AURA:面向机器人策略的恒定VRAM动作门控记忆
阅读原文· arxiv.orgAURA-Mem是一种恒定大小的递归记忆机制,专为机器人策略设计。它包装了一个冻结的视觉-语言-动作主干(7B参数),通过学习门控仅在当前观测会改变下一步动作时写入记忆。推理状态固定为4,224字节,而KV-cache在100,000步时大6,061倍。在LIBERO-Long上,门控策略未降低成功率(0.233),略优于始终写入的KV臂(0.217),同时写入次数减少7.0倍。在合成基准上,AURA-Mem匹配最佳O(1)基线精度,写入次数减少5.19–6.13倍,而随机或周期调度无法复现该增益。
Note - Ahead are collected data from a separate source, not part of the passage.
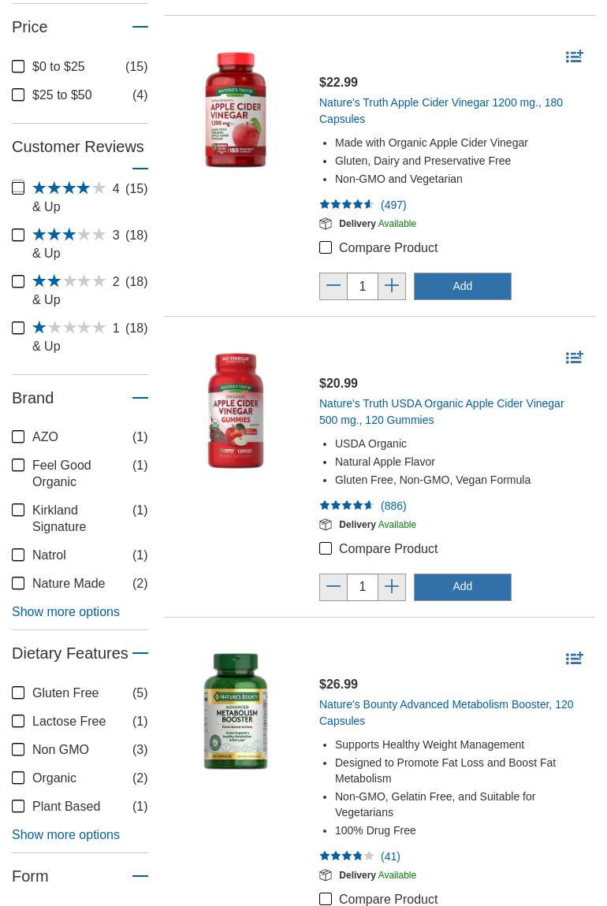Increase quantity for Apple Cider Vinegar gummies
607x906 pixels.
[x=392, y=587]
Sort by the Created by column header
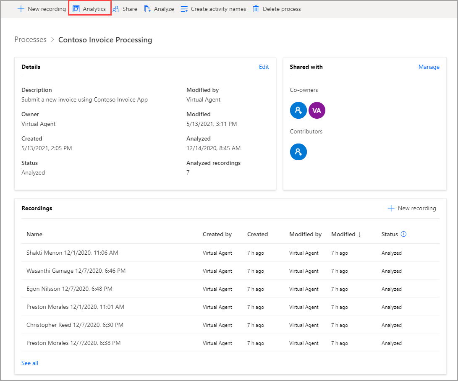Viewport: 458px width, 381px height. click(x=217, y=234)
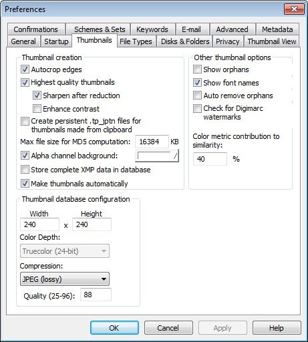Disable the Autocrop edges checkbox
Viewport: 308px width, 342px height.
coord(25,69)
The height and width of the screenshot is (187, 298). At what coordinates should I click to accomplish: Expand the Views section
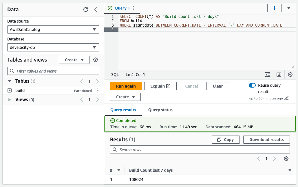[x=9, y=99]
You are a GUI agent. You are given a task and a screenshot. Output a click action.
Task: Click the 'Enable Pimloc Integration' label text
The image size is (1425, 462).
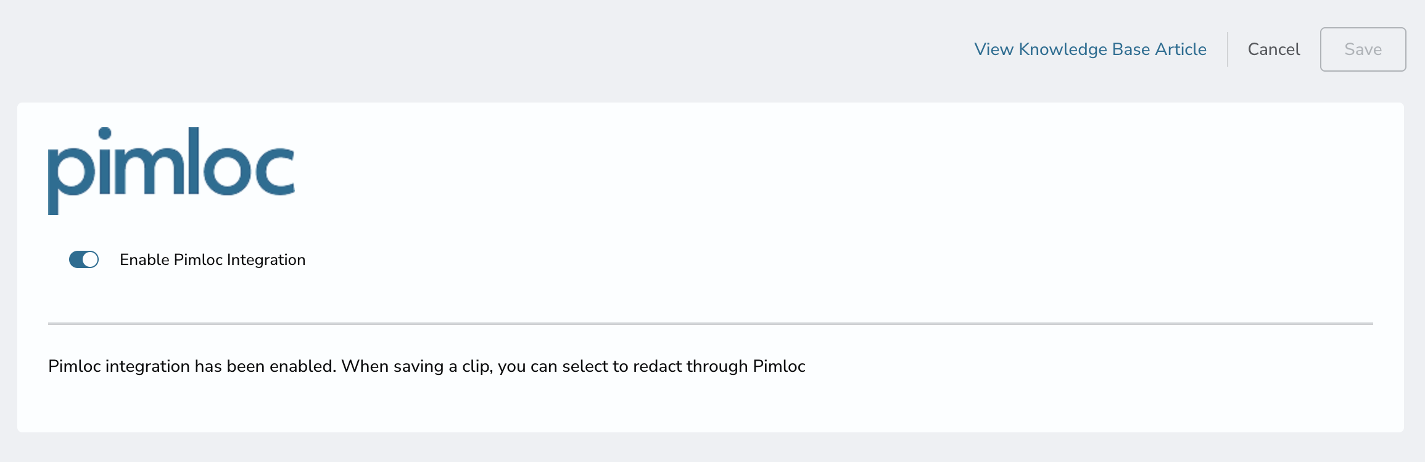tap(212, 259)
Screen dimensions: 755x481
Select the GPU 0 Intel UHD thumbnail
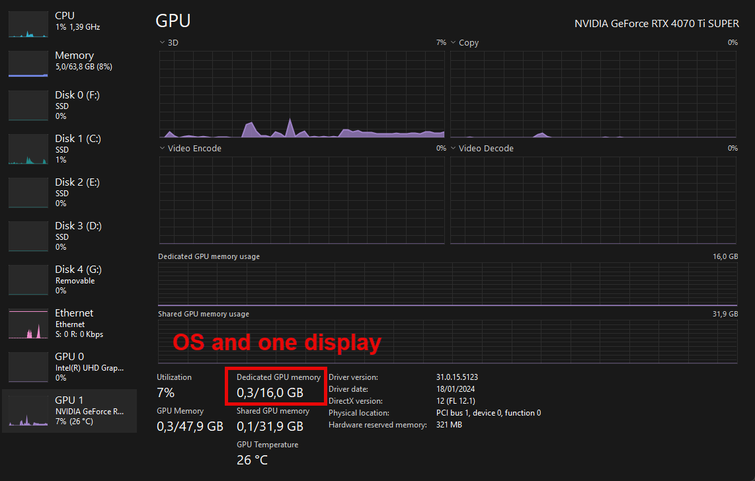(28, 367)
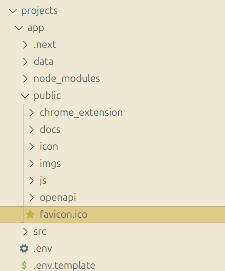Click the star icon beside favicon.ico
This screenshot has height=271, width=225.
(x=30, y=214)
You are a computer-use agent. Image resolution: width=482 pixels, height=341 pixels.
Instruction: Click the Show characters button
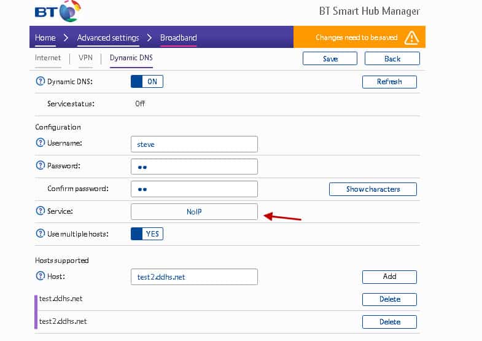[373, 189]
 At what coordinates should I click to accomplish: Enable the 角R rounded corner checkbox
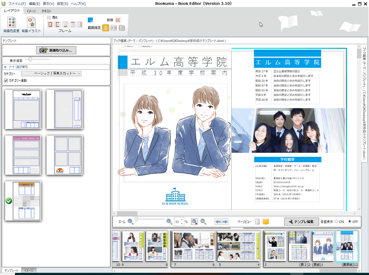[49, 17]
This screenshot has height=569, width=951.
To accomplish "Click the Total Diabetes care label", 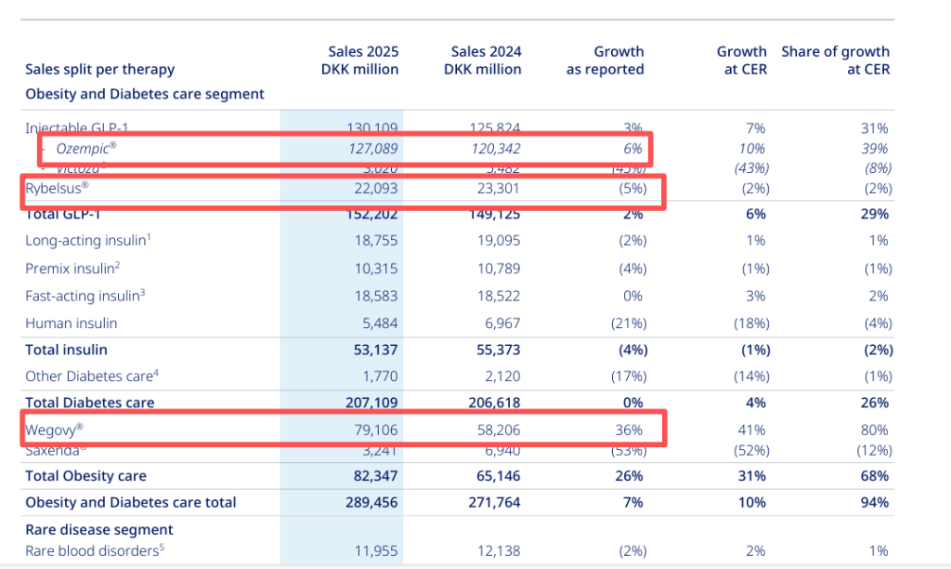I will 89,403.
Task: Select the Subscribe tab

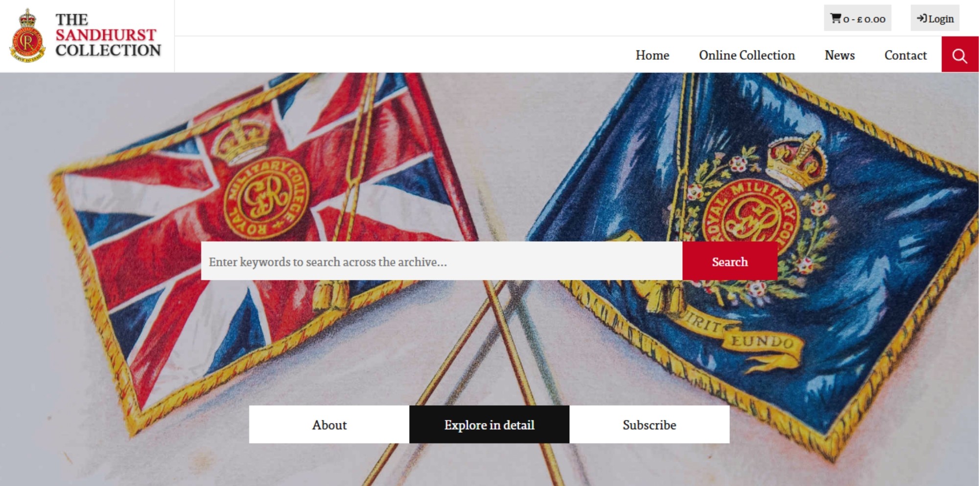Action: coord(649,424)
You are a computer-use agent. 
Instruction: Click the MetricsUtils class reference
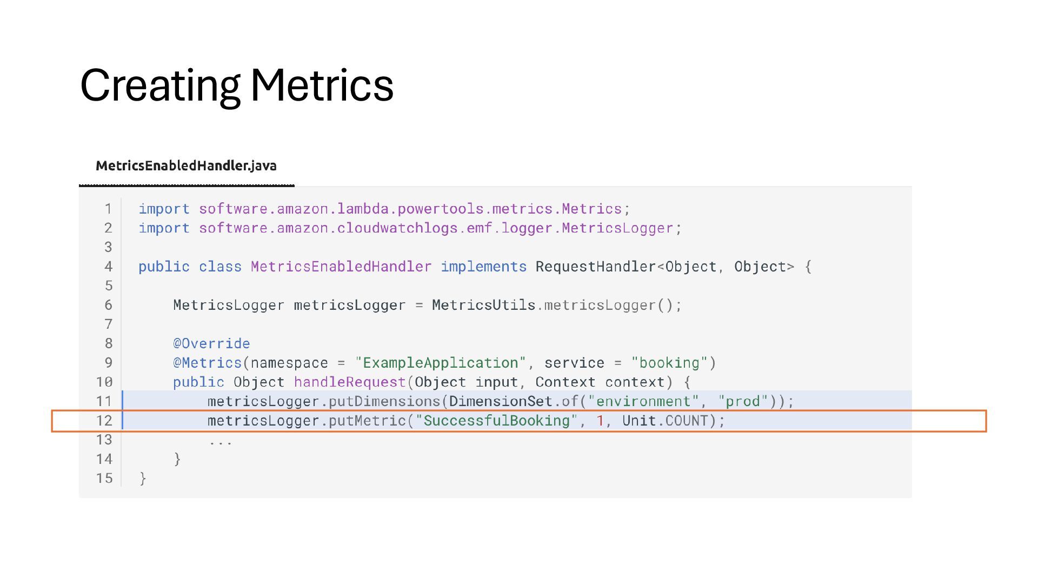(x=483, y=305)
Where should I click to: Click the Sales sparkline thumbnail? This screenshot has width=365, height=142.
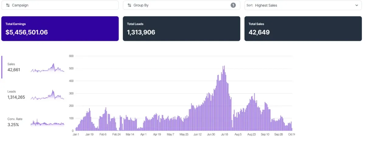click(x=47, y=68)
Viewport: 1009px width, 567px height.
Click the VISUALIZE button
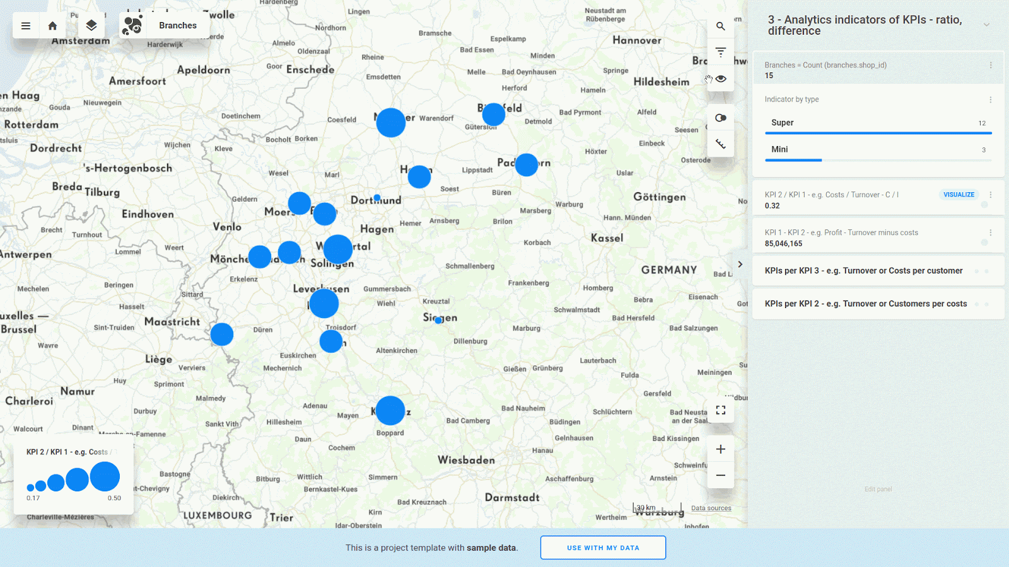click(959, 195)
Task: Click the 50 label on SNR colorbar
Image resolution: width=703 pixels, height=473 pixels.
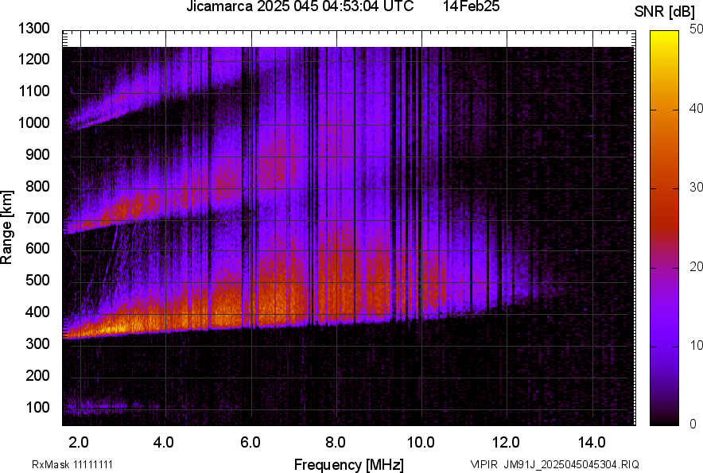Action: pos(697,29)
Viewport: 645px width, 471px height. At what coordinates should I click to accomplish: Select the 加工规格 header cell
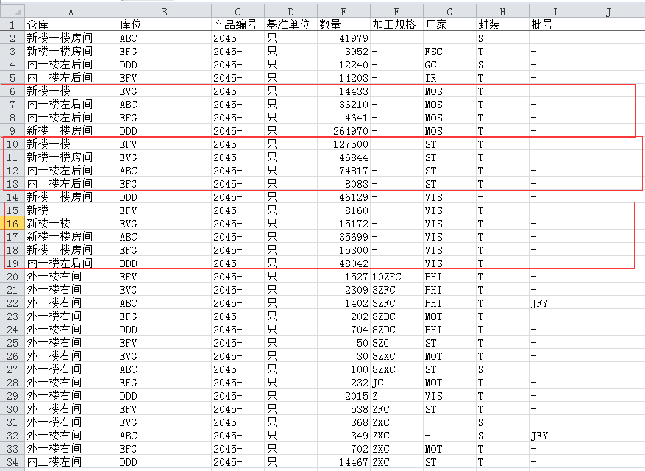click(396, 24)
The KV-cache is the right memory for datacenters but the wrong memory for robots. Datacenter inference batches many short requests and resets them, amortizing an attention cache across a crowd. Embodied agents instead run one long, non-resetting episode on bandwidth-limited edge hardware, where high-bandwidth memory and flash are scarce, flash has finite write endurance, and memory writes rather than compute can become the binding constraint. AURA-Mem (Action-Utility Recurrent Adaptive Memory) targets this regime. It wraps a frozen vision-language-action backbone with a constant-size recurrent memory and a learned gate that writes only when the current observation would change the next action: memory that knows when to stay silent. Unlike reconstruction-based memory, the gate is trained directly against a closed-loop action-error signal. Its inference state is fixed at 4,224 bytes regardless of horizon, while a KV-cache grows to 6,061 times larger at 100,000 steps. On a controlled synthetic benchmark, AURA-Mem matches the best O(1) baseline in accuracy while using 5.19-6.13 times fewer writes, and up to 9.19 times fewer writes on easier configurations. Budget-matched random and periodic schedules do not recover this gain, isolating the benefit to the action-surprise signal. On a trained closed-loop OpenVLA-OFT 7B panel on LIBERO-Long (n=60 episodes per arm), the gate does not hurt success: AURA-Mem matches the ungated base policy (0.233) and slightly exceeds an always-write KV arm (0.217), while using 7.0 times fewer writes and constant memory. We also instantiate an approximate-information-state value-loss bound as a methodology demonstration; at this scale, the bound is vacuous rather than a guarantee.